Task goal: Return all records exactly. Nothing may be added.

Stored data
----

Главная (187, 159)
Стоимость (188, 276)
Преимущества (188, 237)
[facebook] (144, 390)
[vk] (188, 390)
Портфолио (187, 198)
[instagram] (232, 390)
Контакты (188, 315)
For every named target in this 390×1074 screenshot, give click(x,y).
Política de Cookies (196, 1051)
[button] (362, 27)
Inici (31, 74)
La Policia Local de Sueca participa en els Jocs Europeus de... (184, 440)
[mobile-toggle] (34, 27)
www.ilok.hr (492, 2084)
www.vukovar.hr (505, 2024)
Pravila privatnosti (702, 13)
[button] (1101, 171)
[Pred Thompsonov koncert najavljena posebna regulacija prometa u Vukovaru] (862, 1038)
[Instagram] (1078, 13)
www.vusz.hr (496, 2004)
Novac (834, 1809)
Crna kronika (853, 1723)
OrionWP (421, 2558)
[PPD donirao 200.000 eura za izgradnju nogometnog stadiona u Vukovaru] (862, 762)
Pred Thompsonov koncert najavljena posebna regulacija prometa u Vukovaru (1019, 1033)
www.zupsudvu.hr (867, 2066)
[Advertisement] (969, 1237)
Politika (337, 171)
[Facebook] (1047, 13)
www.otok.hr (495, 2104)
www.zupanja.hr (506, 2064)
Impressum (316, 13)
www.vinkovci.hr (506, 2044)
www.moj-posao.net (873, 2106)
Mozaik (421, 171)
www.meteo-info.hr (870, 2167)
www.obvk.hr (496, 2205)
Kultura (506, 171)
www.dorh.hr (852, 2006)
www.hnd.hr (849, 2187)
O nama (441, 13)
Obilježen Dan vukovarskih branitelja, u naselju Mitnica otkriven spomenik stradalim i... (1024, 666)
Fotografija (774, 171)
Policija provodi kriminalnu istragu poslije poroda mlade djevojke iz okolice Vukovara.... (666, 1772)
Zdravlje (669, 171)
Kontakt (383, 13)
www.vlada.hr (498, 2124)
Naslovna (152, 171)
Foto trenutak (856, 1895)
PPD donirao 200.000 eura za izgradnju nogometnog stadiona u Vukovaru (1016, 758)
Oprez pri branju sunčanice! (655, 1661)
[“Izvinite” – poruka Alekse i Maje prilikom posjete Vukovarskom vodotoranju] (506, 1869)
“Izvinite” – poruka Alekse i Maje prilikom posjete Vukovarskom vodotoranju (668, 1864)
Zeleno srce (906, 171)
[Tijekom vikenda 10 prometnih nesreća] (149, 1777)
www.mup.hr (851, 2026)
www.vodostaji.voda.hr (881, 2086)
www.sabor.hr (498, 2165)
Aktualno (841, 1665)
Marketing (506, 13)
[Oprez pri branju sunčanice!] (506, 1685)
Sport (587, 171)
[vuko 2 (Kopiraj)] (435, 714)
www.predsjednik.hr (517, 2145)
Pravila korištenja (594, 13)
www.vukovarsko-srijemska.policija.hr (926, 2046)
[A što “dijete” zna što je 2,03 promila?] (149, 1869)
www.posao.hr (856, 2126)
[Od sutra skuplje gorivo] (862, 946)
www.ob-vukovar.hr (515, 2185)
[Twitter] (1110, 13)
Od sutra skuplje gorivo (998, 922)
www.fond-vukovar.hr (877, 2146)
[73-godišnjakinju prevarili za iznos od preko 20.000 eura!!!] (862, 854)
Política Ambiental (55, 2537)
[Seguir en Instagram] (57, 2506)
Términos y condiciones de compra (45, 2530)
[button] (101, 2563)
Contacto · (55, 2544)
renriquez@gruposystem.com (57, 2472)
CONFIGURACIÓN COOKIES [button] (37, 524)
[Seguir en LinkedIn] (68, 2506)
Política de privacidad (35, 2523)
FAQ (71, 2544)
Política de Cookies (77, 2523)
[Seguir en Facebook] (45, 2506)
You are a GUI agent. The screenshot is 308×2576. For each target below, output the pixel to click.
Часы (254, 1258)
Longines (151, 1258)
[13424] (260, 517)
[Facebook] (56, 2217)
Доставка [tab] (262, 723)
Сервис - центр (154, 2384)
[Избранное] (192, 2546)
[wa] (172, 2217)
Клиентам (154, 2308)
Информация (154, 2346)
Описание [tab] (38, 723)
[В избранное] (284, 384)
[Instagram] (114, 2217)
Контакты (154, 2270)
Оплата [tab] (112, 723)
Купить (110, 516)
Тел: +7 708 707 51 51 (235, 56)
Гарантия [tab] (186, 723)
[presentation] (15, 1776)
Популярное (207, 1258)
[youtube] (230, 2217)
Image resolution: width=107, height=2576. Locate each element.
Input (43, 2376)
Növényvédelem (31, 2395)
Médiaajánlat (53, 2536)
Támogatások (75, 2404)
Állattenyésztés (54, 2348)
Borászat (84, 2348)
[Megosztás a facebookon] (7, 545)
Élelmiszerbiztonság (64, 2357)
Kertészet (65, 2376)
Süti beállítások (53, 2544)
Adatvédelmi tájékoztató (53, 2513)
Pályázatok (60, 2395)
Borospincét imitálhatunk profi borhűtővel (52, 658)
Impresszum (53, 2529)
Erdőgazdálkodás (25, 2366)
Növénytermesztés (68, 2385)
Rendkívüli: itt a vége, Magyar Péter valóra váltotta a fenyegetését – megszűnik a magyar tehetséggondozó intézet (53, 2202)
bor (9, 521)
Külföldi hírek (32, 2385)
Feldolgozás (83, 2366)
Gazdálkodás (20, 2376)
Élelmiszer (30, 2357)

----

Response to this exercise:
Главная (187, 159)
Стоимость (188, 276)
Преимущества (188, 237)
[facebook] (144, 390)
[vk] (188, 390)
Портфолио (187, 198)
[instagram] (232, 390)
Контакты (188, 315)
For every named target in this 390×1074 screenshot, give click(x,y).
Política de Cookies (196, 1051)
[button] (362, 27)
Inici (31, 74)
La Policia Local de Sueca participa en els Jocs Europeus de... (184, 440)
[mobile-toggle] (34, 27)
www.ilok.hr (492, 2084)
www.vukovar.hr (505, 2024)
Pravila privatnosti (702, 13)
[button] (1101, 171)
[Pred Thompsonov koncert najavljena posebna regulacija prometa u Vukovaru] (862, 1038)
[Instagram] (1078, 13)
www.vusz.hr (496, 2004)
Novac (834, 1809)
Crna kronika (853, 1723)
OrionWP (421, 2558)
[PPD donirao 200.000 eura za izgradnju nogometnog stadiona u Vukovaru] (862, 762)
Pred Thompsonov koncert najavljena posebna regulacija prometa u Vukovaru (1019, 1033)
www.zupsudvu.hr (867, 2066)
[Advertisement] (969, 1237)
Politika (337, 171)
[Facebook] (1047, 13)
www.otok.hr (495, 2104)
www.zupanja.hr (506, 2064)
Impressum (316, 13)
www.vinkovci.hr (506, 2044)
www.moj-posao.net (873, 2106)
Mozaik (421, 171)
www.meteo-info.hr (870, 2167)
www.obvk.hr (496, 2205)
Kultura (506, 171)
www.dorh.hr (852, 2006)
www.hnd.hr (849, 2187)
O nama (441, 13)
Obilježen Dan vukovarskih branitelja, u naselju Mitnica otkriven spomenik stradalim i... (1024, 666)
Fotografija (774, 171)
Policija provodi kriminalnu istragu poslije poroda mlade djevojke iz okolice Vukovara.... (666, 1772)
Zdravlje (669, 171)
Kontakt (383, 13)
www.vlada.hr (498, 2124)
Naslovna (152, 171)
Foto trenutak (856, 1895)
PPD donirao 200.000 eura za izgradnju nogometnog stadiona u Vukovaru (1016, 758)
Oprez pri branju sunčanice! (655, 1661)
[“Izvinite” – poruka Alekse i Maje prilikom posjete Vukovarskom vodotoranju] (506, 1869)
“Izvinite” – poruka Alekse i Maje prilikom posjete Vukovarskom vodotoranju (668, 1864)
Zeleno srce (906, 171)
[Tijekom vikenda 10 prometnih nesreća] (149, 1777)
www.mup.hr (851, 2026)
www.vodostaji.voda.hr (881, 2086)
www.sabor.hr (498, 2165)
Aktualno (841, 1665)
Marketing (506, 13)
[Oprez pri branju sunčanice!] (506, 1685)
Sport (587, 171)
[vuko 2 (Kopiraj)] (435, 714)
www.predsjednik.hr (517, 2145)
Pravila korištenja (594, 13)
www.vukovarsko-srijemska.policija.hr (926, 2046)
[A što “dijete” zna što je 2,03 promila?] (149, 1869)
www.posao.hr (856, 2126)
[Od sutra skuplje gorivo] (862, 946)
www.ob-vukovar.hr (515, 2185)
[Twitter] (1110, 13)
Od sutra skuplje gorivo (998, 922)
www.fond-vukovar.hr (877, 2146)
[73-godišnjakinju prevarili za iznos od preko 20.000 eura!!!] (862, 854)
Política Ambiental (55, 2537)
[Seguir en Instagram] (57, 2506)
Términos y condiciones de compra (45, 2530)
[button] (101, 2563)
Contacto · (55, 2544)
renriquez@gruposystem.com (57, 2472)
CONFIGURACIÓN COOKIES [button] (37, 524)
[Seguir en LinkedIn] (68, 2506)
Política de privacidad (35, 2523)
FAQ (71, 2544)
Política de Cookies (77, 2523)
[Seguir en Facebook] (45, 2506)
You are a GUI agent. The screenshot is 308×2576. For each target below, output the pixel to click.
Часы (254, 1258)
Longines (151, 1258)
[13424] (260, 517)
[Facebook] (56, 2217)
Доставка [tab] (262, 723)
Сервис - центр (154, 2384)
[Избранное] (192, 2546)
[wa] (172, 2217)
Клиентам (154, 2308)
Информация (154, 2346)
Описание [tab] (38, 723)
[В избранное] (284, 384)
[Instagram] (114, 2217)
Контакты (154, 2270)
Оплата [tab] (112, 723)
Купить (110, 516)
Тел: +7 708 707 51 51 (235, 56)
Гарантия [tab] (186, 723)
[presentation] (15, 1776)
Популярное (207, 1258)
[youtube] (230, 2217)
Image resolution: width=107, height=2576. Locate each element.
Input (43, 2376)
Növényvédelem (31, 2395)
Médiaajánlat (53, 2536)
Támogatások (75, 2404)
Állattenyésztés (54, 2348)
Borászat (84, 2348)
[Megosztás a facebookon] (7, 545)
Élelmiszerbiztonság (64, 2357)
Kertészet (65, 2376)
Süti beállítások (53, 2544)
Adatvédelmi tájékoztató (53, 2513)
Pályázatok (60, 2395)
Borospincét imitálhatunk profi borhűtővel (52, 658)
Impresszum (53, 2529)
Erdőgazdálkodás (25, 2366)
Növénytermesztés (68, 2385)
Rendkívüli: itt a vége, Magyar Péter valóra váltotta a fenyegetését – megszűnik a magyar tehetséggondozó intézet (53, 2202)
bor (9, 521)
Külföldi hírek (32, 2385)
Feldolgozás (83, 2366)
Gazdálkodás (20, 2376)
Élelmiszer (30, 2357)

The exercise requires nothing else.